Text zum Lesen:
·····
# Furankühlung



## DamastBomber (24. Mai 2014)

*Furankühlung*

Hi Leute!

Frage:

Haltet ihr es für möglich, eine CPU zu kühlen, und zwar in Form eines Pipekühlers. Also viele Heatpipes, die über einem bottich mit Furan montiert sind, der wiederum auf der CPU aufliegt?

Furan ist eine flüssigkeit, mit anscheinend sehr guten eigentschaften
Es siedet bei 32 Grad. Wäre doch ideal oder?

MfG

DamastBomber


----------



## Abductee (24. Mai 2014)

*AW: Furankühlung*

Ich seh da keine Vorteile gegenüber einer fertigen Heatpipe.


----------



## DamastBomber (24. Mai 2014)

*AW: Furankühlung*

Dort würde keine Pumpe benötigt werden....
Natürlich wäre es ein mehraufwand, aber es wäre komplett lautlos, und es wäre wartungsfrei. Zudem siedet Furan, wie gesagt, bei 32 GRAD! 

Wenn ich Zeit und geld habe, werde ich das Teil mal bauen/bauen lassen.
·····
Datenzeilen:
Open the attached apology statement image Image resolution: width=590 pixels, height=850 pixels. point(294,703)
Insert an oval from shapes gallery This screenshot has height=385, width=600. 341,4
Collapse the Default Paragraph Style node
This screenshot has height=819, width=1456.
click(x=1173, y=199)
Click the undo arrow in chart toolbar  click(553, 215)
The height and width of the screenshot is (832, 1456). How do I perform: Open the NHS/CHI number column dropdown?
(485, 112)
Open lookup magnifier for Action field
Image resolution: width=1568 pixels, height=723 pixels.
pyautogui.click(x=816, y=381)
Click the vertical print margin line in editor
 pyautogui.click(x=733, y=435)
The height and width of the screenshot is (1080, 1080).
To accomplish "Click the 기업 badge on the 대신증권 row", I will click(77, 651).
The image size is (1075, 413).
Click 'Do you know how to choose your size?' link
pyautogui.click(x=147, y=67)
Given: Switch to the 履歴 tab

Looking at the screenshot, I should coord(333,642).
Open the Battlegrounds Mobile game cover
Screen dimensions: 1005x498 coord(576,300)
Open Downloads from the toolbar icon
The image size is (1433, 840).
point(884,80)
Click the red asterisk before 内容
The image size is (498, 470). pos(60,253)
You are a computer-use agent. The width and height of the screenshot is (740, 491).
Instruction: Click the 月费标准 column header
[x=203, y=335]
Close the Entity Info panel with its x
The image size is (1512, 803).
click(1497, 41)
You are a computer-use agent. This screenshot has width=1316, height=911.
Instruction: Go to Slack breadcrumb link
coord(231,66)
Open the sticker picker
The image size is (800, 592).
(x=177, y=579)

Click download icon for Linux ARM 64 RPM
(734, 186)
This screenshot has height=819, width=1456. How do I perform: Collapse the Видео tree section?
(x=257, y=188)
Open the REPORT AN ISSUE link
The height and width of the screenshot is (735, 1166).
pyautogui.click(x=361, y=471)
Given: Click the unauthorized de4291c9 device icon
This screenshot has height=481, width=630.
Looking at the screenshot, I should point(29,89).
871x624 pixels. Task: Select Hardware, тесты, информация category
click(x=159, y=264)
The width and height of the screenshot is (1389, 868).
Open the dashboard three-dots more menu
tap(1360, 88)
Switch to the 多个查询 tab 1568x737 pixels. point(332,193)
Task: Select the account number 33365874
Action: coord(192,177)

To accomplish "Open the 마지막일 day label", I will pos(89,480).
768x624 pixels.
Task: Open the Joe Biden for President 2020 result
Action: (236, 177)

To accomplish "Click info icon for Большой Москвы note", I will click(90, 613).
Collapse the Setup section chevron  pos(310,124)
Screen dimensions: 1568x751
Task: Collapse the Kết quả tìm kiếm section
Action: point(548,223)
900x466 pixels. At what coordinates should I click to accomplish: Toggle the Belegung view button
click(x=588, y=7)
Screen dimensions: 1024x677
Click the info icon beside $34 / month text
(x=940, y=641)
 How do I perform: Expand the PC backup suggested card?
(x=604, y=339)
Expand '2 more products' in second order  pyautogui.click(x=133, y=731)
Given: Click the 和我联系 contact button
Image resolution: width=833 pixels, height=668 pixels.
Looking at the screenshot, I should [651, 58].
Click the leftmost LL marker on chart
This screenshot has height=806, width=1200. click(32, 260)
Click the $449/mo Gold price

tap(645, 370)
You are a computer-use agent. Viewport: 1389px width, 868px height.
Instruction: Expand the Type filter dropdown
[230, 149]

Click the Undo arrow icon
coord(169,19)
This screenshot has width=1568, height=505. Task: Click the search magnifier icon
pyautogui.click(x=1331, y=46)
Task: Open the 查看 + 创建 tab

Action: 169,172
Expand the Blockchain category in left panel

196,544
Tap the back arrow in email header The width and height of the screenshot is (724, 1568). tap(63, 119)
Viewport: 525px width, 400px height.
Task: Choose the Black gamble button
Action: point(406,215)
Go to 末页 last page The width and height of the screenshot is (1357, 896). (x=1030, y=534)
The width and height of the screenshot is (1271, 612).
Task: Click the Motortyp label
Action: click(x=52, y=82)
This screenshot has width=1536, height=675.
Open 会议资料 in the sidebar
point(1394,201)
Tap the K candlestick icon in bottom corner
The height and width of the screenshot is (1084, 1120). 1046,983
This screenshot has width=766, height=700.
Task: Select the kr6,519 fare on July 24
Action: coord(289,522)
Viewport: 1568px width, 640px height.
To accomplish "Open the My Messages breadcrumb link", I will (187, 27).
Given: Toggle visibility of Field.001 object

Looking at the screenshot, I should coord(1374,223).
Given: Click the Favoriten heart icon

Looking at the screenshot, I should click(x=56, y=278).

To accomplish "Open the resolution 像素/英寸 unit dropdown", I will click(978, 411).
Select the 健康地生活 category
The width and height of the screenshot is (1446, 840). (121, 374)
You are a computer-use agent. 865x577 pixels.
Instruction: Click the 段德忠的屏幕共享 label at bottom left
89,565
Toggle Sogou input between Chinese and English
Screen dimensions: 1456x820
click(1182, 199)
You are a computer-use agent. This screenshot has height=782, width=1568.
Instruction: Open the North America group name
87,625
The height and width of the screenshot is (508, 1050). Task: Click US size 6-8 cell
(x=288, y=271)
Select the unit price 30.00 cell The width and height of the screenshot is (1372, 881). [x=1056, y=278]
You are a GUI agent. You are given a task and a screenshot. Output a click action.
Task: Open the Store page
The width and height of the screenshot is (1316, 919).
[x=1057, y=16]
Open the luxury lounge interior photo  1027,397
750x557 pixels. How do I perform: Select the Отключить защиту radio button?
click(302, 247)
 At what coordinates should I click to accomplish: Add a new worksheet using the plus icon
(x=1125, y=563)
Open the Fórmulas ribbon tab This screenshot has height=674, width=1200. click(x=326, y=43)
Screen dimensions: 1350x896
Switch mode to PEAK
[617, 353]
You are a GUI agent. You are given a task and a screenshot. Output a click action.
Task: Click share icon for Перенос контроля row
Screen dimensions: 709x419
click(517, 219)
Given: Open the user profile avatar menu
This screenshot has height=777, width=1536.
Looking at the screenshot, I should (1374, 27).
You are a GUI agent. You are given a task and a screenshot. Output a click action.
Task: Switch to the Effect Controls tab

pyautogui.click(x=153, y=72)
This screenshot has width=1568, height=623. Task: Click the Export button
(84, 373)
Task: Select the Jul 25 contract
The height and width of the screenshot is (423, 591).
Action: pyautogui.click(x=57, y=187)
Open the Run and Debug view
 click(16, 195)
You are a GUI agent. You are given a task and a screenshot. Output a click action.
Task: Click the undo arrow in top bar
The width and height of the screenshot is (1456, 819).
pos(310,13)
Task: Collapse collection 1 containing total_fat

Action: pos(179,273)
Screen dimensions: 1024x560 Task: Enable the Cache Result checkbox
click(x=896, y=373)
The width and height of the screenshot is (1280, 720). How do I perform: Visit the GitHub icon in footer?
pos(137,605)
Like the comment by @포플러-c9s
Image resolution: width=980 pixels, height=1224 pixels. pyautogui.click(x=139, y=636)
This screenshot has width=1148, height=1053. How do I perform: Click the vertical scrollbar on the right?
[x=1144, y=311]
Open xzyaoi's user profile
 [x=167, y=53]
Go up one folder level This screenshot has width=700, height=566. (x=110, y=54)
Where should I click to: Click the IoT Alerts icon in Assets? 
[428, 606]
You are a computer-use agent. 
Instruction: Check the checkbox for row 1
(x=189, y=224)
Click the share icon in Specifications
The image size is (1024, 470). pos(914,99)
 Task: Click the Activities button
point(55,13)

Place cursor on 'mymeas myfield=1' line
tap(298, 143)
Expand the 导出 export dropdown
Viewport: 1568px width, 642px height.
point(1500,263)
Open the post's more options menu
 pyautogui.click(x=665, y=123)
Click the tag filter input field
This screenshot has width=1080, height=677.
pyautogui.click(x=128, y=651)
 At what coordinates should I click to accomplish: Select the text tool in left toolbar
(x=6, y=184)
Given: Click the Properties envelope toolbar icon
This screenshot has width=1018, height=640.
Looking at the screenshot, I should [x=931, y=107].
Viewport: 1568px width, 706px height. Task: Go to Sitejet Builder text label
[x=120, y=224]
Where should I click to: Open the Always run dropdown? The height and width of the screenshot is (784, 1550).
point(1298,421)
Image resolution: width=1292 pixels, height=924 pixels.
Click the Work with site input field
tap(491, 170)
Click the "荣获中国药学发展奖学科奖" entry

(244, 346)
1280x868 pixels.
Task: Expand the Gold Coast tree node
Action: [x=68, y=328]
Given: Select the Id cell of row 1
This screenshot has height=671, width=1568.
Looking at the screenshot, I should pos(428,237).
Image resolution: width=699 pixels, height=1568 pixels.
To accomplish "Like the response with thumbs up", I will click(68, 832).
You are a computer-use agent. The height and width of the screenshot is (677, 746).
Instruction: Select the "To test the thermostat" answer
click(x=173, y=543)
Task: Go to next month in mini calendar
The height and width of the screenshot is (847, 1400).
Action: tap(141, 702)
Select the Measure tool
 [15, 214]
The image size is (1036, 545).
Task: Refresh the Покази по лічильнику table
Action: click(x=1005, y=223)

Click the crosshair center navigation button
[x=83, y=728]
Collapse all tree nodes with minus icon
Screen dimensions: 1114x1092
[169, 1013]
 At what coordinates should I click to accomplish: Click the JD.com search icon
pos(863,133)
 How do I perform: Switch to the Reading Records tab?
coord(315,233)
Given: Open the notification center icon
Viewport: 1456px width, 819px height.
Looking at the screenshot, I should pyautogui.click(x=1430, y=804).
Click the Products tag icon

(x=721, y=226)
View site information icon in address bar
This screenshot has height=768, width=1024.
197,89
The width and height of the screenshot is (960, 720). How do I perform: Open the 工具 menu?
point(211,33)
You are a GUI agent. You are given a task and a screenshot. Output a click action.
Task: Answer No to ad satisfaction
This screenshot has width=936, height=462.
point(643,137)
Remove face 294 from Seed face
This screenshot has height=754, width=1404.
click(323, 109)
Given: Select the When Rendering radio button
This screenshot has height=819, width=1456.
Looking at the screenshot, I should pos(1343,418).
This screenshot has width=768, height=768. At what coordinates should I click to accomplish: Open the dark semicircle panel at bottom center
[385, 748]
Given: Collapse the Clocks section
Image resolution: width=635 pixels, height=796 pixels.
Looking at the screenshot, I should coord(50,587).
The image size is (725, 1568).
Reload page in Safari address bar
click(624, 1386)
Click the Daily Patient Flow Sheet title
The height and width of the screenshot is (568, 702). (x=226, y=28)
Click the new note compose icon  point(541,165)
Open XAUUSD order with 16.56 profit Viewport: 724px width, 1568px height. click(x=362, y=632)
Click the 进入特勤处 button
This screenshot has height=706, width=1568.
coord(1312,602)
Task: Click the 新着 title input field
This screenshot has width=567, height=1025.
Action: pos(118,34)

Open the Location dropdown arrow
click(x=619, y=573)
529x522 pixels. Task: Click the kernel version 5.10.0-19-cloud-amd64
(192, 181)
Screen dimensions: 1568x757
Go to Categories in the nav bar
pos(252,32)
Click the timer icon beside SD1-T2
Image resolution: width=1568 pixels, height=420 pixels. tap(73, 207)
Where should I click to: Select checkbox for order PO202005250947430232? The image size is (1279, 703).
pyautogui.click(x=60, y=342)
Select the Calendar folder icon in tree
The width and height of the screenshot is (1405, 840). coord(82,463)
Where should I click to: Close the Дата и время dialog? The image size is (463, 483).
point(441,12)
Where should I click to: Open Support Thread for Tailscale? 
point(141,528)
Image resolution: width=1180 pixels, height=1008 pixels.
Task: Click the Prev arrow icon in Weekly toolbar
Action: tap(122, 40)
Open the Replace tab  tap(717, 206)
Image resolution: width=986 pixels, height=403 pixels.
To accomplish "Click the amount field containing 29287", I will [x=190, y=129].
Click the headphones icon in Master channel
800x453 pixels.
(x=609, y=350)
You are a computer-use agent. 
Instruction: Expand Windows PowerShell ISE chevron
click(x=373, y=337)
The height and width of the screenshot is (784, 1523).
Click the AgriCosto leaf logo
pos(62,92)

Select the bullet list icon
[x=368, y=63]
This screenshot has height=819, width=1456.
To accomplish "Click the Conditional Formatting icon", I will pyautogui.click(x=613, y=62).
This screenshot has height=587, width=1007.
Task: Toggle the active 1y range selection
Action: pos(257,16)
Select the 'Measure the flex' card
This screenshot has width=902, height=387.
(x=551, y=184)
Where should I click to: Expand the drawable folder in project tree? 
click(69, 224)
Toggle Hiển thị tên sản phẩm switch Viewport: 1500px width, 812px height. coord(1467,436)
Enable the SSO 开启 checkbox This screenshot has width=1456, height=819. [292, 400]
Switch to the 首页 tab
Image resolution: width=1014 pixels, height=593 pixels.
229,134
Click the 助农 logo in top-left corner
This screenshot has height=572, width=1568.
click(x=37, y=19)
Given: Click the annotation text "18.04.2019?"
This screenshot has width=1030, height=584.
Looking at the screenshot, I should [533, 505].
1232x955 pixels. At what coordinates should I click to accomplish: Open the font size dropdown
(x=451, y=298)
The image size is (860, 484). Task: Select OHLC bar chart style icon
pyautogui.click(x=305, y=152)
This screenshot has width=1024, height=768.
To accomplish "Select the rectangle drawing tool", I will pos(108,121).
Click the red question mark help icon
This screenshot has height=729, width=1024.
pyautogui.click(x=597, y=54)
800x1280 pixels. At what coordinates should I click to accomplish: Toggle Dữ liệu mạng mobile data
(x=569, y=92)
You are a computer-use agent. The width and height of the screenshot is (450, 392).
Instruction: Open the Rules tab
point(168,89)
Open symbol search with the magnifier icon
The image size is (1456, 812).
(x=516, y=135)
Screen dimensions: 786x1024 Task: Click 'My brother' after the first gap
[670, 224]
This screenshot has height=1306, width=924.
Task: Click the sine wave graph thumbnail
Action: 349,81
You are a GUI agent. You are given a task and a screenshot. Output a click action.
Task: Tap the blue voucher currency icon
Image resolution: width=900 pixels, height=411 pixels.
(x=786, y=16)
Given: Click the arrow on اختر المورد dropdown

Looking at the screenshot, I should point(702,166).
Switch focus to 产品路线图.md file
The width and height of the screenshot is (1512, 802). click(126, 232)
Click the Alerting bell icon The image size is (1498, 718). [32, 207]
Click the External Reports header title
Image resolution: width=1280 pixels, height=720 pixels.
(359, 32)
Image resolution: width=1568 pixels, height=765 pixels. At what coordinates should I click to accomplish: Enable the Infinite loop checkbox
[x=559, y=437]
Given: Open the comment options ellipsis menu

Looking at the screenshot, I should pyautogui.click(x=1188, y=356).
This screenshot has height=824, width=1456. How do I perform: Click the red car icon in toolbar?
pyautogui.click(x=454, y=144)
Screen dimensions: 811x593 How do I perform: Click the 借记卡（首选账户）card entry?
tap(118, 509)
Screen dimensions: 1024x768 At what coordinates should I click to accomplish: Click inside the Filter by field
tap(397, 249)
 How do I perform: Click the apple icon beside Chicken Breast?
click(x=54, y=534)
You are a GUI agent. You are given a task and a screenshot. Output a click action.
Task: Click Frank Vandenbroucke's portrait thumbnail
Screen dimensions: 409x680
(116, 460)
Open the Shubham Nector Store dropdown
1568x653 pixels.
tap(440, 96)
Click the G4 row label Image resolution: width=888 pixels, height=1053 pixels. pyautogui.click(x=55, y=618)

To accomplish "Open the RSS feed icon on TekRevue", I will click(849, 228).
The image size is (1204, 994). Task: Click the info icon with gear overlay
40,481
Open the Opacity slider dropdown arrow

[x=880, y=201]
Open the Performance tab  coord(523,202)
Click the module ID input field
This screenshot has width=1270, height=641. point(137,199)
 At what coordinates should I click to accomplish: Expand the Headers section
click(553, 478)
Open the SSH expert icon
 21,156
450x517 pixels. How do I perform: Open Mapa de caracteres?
·····
Worum es geht:
Beantworte diese Fragen zum Forenthread über Furankühlung:
1. Bei wie viel Grad siedet Furan laut dem Thread?
2. Welche Vorteile sieht Abductee gegenüber einer fertigen Heatpipe?
3. Was würde bei DamastBombers Aufbau laut seiner zweiten Antwort nicht benötigt?

Ergebnis unten:
1. Bei 32 Grad.
2. Keine.
3. Eine Pumpe.